Action item:
With the pictures left aside, write out the entries that follow exactly.

(Beginning of Supplied data)

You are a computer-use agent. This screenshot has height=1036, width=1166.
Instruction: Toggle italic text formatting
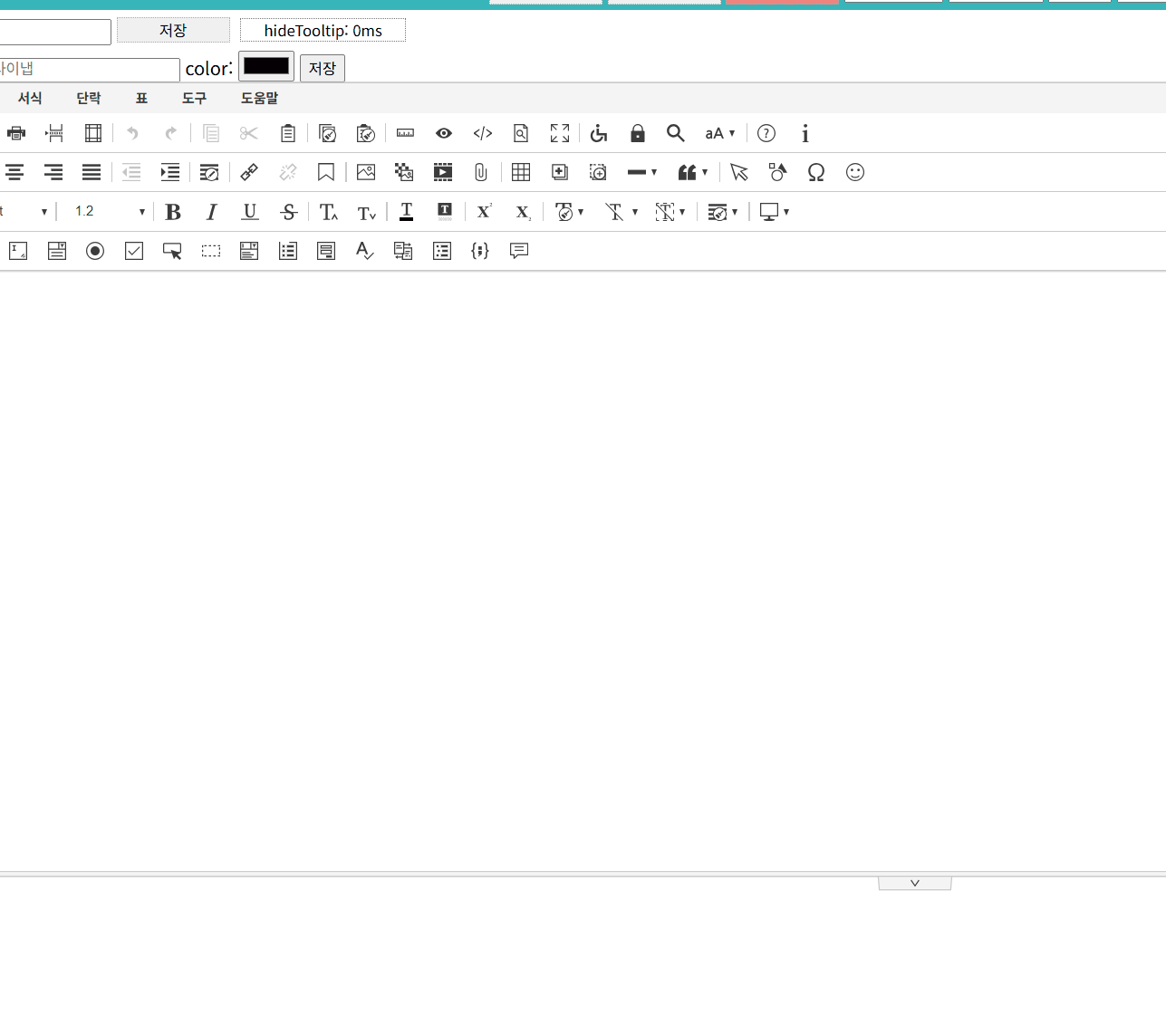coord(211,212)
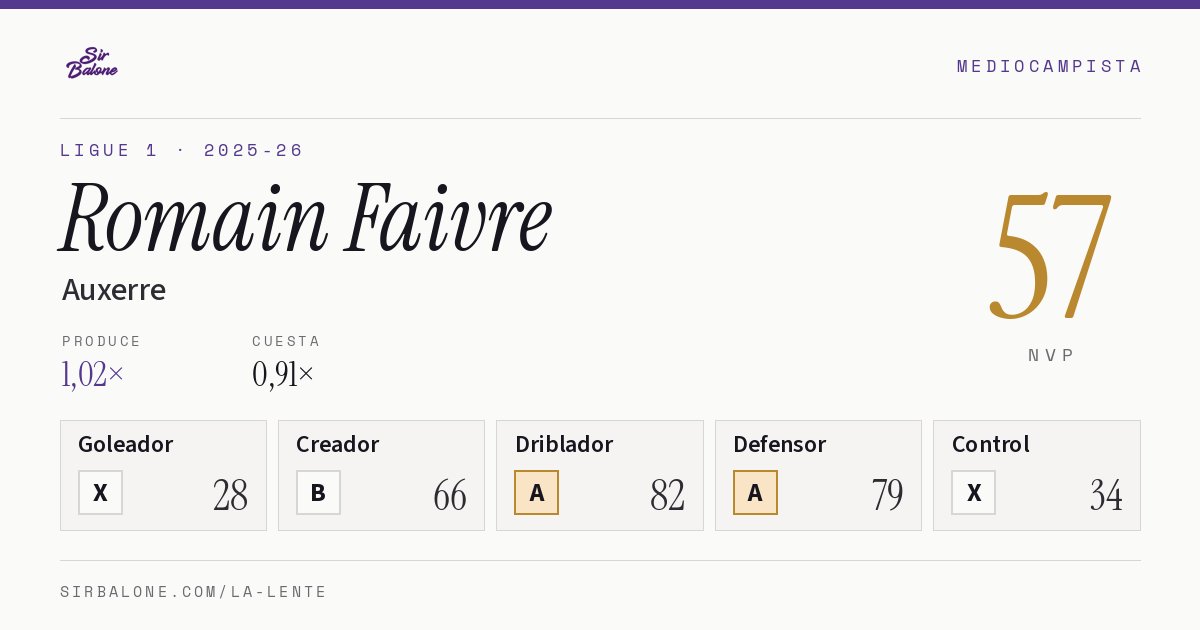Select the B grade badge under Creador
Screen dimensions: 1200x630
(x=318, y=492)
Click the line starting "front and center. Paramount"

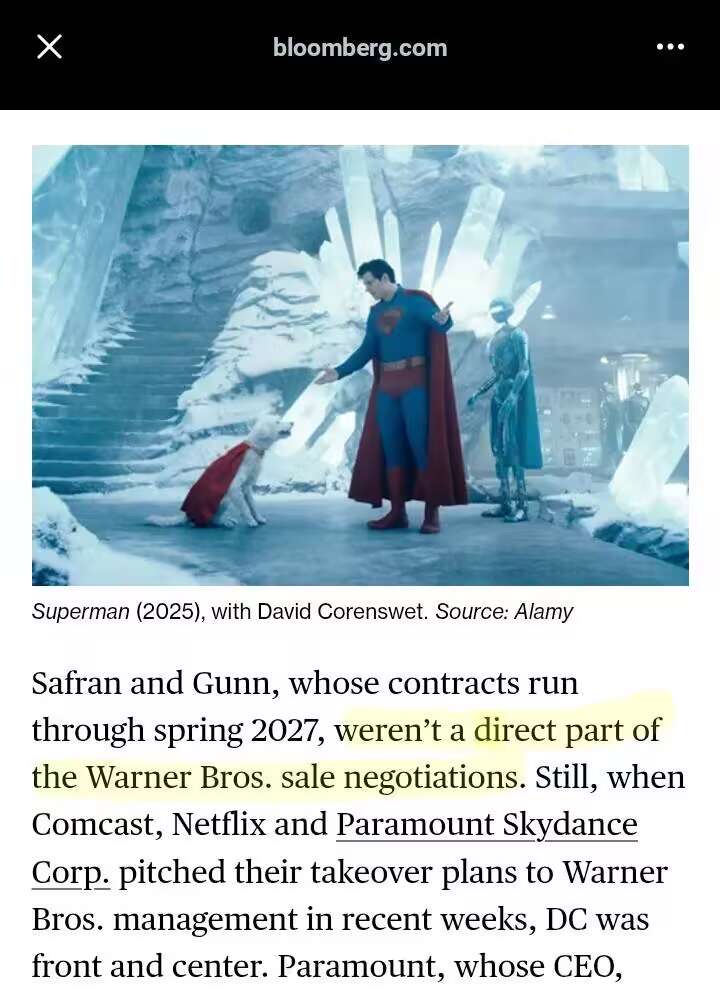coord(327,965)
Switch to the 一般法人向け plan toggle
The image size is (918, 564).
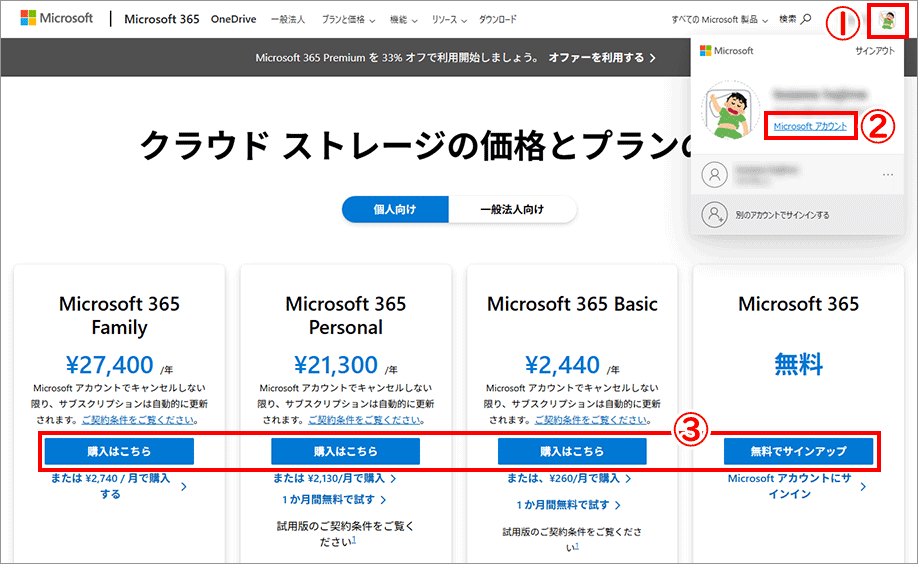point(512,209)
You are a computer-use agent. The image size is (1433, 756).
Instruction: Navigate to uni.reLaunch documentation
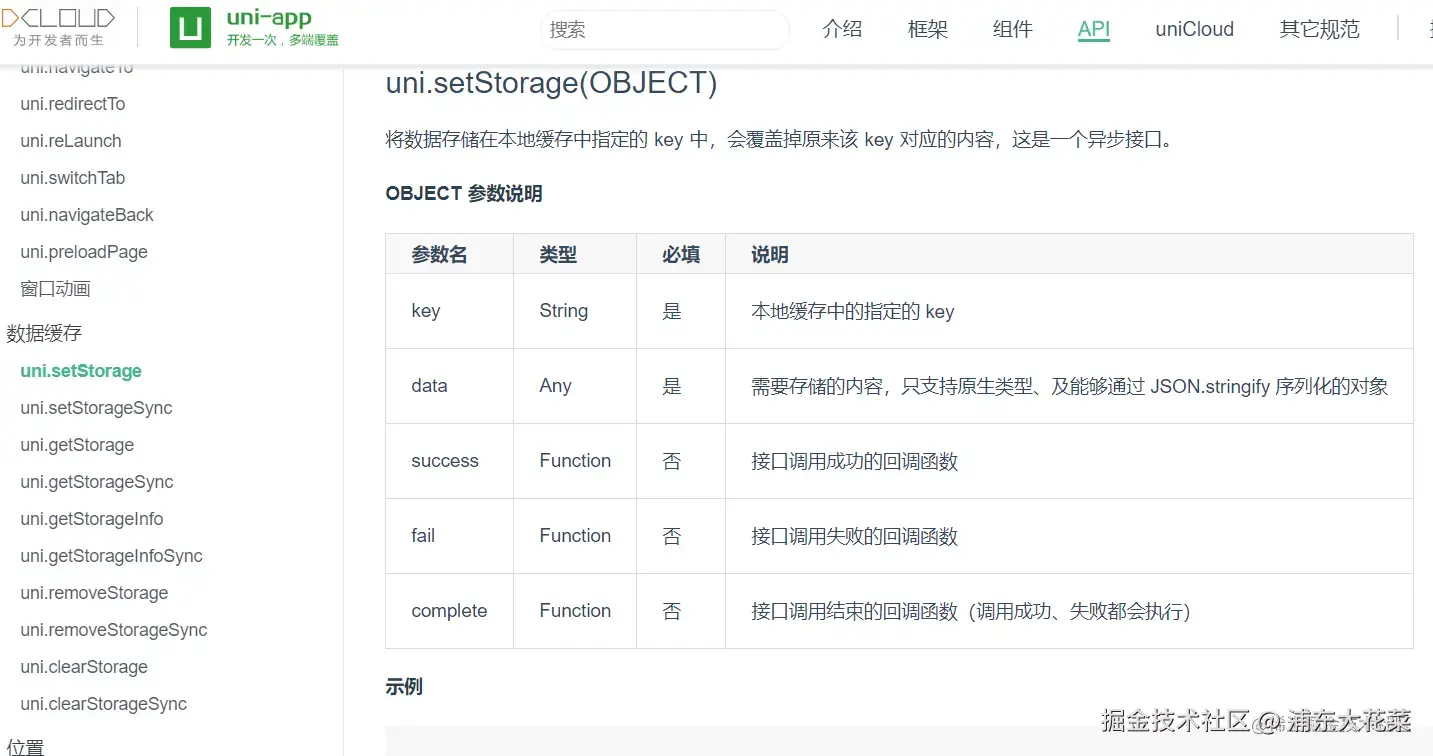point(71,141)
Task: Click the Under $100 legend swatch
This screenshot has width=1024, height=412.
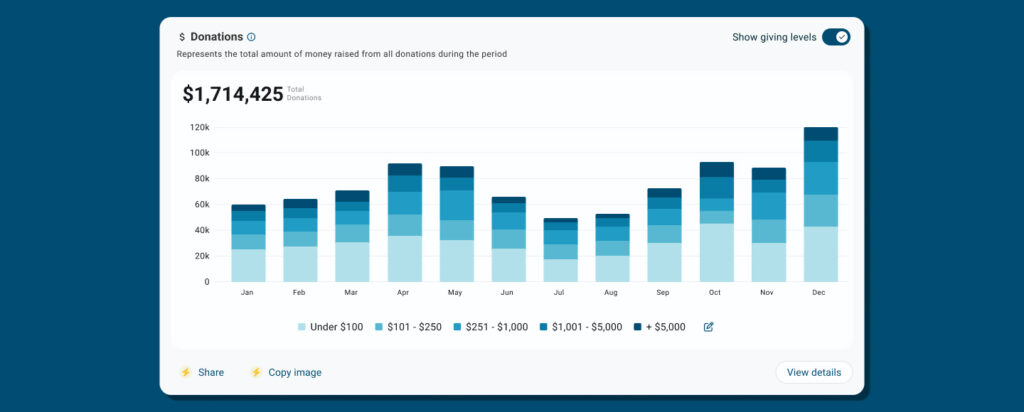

(End of Supplied data)

Result:
You are a computer-use agent. This screenshot has height=1036, width=1166.
Instruction: Toggle italic text formatting
coord(211,212)
Select the B grade badge under Creador
Screen dimensions: 1200x630
(x=318, y=492)
Click the line starting "front and center. Paramount"

coord(327,965)
Switch to the 一般法人向け plan toggle
The image size is (918, 564).
point(512,209)
You are a computer-use agent. The image size is (1433, 756).
Instruction: Navigate to uni.reLaunch documentation
point(71,141)
Task: Click the Under $100 legend swatch
This screenshot has width=1024, height=412.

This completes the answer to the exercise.